Elections européennes 2024 : comment expliquer la méconnaissance du fonctionnement de l’UE en France ?

09.05.2024
6 min de lecture

Si les élus et spécialistes mettent en avant le rôle de l’école et des médias, la responsabilité est aussi politique.

Connaissez-vous le nom et la fonction d’Ursula von der Leyen ? Si la réponse est oui, vous faites partie d’une minorité. Dans le baromètre européen publié par l’institut ViaVoice* en décembre 2021, seuls 23% des Français sondés déclaraient connaître le nom et le rôle de la présidente de la Commission européenne. Vingt-deux pour cent disaient avoir entendu parler d’elle, et 48% ignoraient tout à son sujet.

En matière d’information sur les problématiques européennes, la tendance ne semble d’ailleurs pas être à l’amélioration. Dans le sondage Eurobaromètre dévoilé le 6 décembre 2023 par l’Union européenne (UE), 47% des Français sondés déclaraient ne pas savoir quand auraient lieu les élections européennes, organisées en France le 9 juin 2024. Un score d’autant moins reluisant qu’il est 17 points plus élevé que la moyenne européenne. Comment expliquer une telle méconnaissance de l’UE en France ? 

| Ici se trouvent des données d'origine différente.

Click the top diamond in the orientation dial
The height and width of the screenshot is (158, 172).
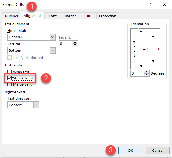(141, 31)
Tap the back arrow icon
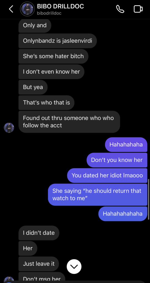Image resolution: width=150 pixels, height=283 pixels. click(11, 9)
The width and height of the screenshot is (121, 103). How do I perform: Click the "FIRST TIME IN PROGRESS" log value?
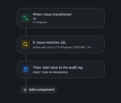tap(50, 72)
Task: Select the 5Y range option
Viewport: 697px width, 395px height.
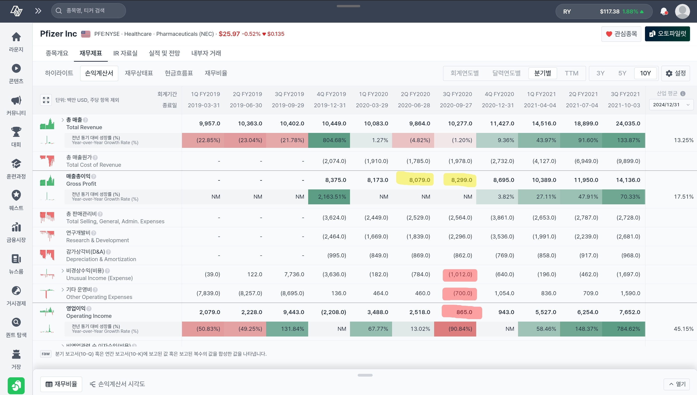Action: tap(622, 73)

Une éducation à l’Union européenne insuffisante

L’eurodéputée écologiste Karima Delli a sa petite idée. Pour elle, le souci réside dans l’absence d’évocation des enjeux européens en dehors des échéances électorales. « Commencer à parler d’Europe au moment des élections européennes, c’est déjà trop tard », déplore l’élue. Pour Valérie Hayer, eurodéputée Renew et tête de liste de la majorité présidentielle le scrutin de juin, cette méconnaissance des institutions européennes soulève « une question civique et politique européenne ».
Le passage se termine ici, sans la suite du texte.